И тут лицо Ксанты просияло — она наконец узнала своего собеседника. «Запорошенная снегом» прядь волос осталась такой и в теплой комнате. На самом деле она просто была седой. А такую пежину, увидев раз, трудно забыть. Только теперь прядь была не одинока: виски и усы тоже тронула седина — самые кончики волос, как у породистого пса.

— Керви, парень, вот здорово! — воскликнула старая жрица. — Ну до чего же ты возмужал! Расскажи, как ты, что поделываешь?

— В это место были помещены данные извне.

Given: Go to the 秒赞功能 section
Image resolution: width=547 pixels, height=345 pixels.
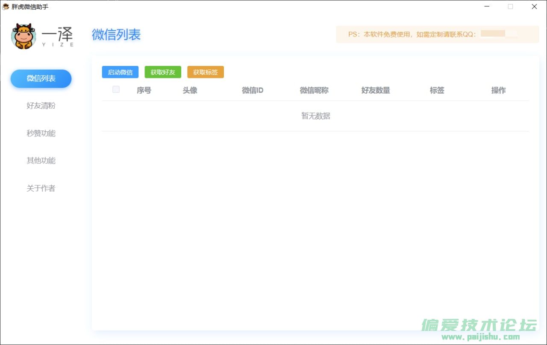Looking at the screenshot, I should 41,133.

Однако поговорить им в тот р, дз толком не удалось. Керви был слишком смущен и ошарашен происшедшим, чтобы пускаться в долгие разговоры, а Ксанту от тепла, вина и усталости отчаянно клонило ко сну. Да и за стеной каюты зашумели — на корабль возвращалась всласть погулявшая в городе команда. Так что жрица просто растолковала Керви, как найти ее Храм, а потом с наслаждением отпустила наконец поводья своего рассудка, полагаясь целиком и полностью на чужую добрую волю. И позже, когда Керви нес ее по просыпающимся улочкам города (после вчерашнего праздника люди не спешили вылезать из домов), Ксанта тихонько улыбалась сквозь сон, предвкушая изумление Инголь-ды и Дреки. Но самое удивительное было то, что и Керви, несмотря на все одолевавшие его заботы, тоже улыбался. Почему-то его не покидало странное ощущение, что теперь наконец все в порядке, дело в надежных руках, и дальше все тоже пойдет как надо. Хотя, строго говоря, никаких серьезных причин для такой уверенности не было.

6

Косой луч вечернего солнца нырнул в маленькое окошко под крышей и осветил облачко дыма, поднимающееся от жаровни.

Ксанта, высвободила руки из-под одеяла, подняла их навстречу лучу, поиграла пальцами, и начала осторожно вращать запястьями, разрабатывая задеревеневшие суставы. Неплохо. Лучше, чем она смела надеяться. Ксанта коротко усмехнулась и тут же зашлась кашлем. Пришлось перекатываться на бок, тянуться за чашкой с отваром, вползать повыше на подушки, восстанавливать дыхание. Наконец она вновь перевернулась на спину и принялась мысленно себе выговаривать от лица своей богини. Смела она надеяться! Тоже мне! Нечего ерунду городить! Последней дуре было бы ясно, что с танцами покончено, а она все руками машет по старой памяти. Тоже мне бабочка! Под повязкой, смоченной в смеси из яичных белков, масла и вина, нога немилосердно чесалась, но это как раз было ничего. Хуже то, что она еще и болела, не сильно, но довольно занудно, отзываясь на любое резкое движение, даже на приступ кашля. Старые кости не торопились срастаться. Вполне вероятно, что она теперь так и будет болеть до конца жизни — Ксанта видывала такое. Неприятно о таком думать, но приходится потихоньку привыкать к этой мысли.